(What is required): Would you please repeat exactly the lines from the one containing "Task: Select Completed" to the end of the records, both included, and leave out the rest?

(Records drawn from a dataset):
=-=-=-=-=

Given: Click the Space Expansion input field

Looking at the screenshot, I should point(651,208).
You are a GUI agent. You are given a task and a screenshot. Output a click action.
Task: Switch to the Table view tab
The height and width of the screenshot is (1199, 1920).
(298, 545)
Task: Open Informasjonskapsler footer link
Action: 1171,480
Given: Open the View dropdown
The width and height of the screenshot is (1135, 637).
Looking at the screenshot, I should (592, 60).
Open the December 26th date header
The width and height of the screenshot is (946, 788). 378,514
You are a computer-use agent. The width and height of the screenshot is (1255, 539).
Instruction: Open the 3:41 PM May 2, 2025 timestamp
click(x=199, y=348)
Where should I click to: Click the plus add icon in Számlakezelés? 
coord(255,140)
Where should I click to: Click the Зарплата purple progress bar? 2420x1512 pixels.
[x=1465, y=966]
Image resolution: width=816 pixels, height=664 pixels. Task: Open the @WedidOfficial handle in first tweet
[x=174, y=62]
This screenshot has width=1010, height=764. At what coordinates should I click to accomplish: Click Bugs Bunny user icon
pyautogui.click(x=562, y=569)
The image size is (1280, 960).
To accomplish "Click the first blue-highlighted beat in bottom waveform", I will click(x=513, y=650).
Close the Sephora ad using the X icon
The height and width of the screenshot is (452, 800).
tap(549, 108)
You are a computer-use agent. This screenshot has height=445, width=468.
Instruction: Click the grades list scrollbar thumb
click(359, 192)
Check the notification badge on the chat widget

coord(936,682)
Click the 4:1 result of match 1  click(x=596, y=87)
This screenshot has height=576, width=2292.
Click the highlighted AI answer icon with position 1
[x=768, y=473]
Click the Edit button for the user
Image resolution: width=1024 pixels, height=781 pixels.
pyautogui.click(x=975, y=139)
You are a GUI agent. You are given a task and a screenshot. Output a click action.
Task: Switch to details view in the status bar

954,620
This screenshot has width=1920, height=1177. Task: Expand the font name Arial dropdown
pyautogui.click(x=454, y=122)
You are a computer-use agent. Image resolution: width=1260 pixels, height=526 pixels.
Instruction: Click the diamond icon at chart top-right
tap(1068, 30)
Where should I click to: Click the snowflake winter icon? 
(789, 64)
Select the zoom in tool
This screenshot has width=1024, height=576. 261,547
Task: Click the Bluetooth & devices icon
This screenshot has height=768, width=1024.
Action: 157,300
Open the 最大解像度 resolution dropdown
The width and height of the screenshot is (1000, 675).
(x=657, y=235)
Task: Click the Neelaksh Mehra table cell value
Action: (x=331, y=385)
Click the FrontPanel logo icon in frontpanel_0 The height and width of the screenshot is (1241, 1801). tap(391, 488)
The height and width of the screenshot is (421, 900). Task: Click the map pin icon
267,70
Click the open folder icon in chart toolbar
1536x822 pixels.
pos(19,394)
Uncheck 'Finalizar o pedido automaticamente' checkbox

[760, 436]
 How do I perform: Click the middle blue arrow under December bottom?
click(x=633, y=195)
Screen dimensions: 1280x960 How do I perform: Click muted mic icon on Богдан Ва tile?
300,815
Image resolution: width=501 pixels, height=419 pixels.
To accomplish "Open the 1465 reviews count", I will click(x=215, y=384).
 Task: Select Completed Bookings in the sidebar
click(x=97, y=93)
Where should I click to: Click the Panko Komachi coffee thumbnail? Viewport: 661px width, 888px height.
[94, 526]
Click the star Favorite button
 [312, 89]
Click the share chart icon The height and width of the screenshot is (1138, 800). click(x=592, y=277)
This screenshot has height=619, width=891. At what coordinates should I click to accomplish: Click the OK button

=-=-=-=-=

(Result for this task):
 Task: Select Completed Bookings in the sidebar
click(x=97, y=93)
Where should I click to: Click the Panko Komachi coffee thumbnail? Viewport: 661px width, 888px height.
[94, 526]
Click the star Favorite button
 [312, 89]
Click the share chart icon The height and width of the screenshot is (1138, 800). click(x=592, y=277)
This screenshot has height=619, width=891. At what coordinates should I click to accomplish: Click the OK button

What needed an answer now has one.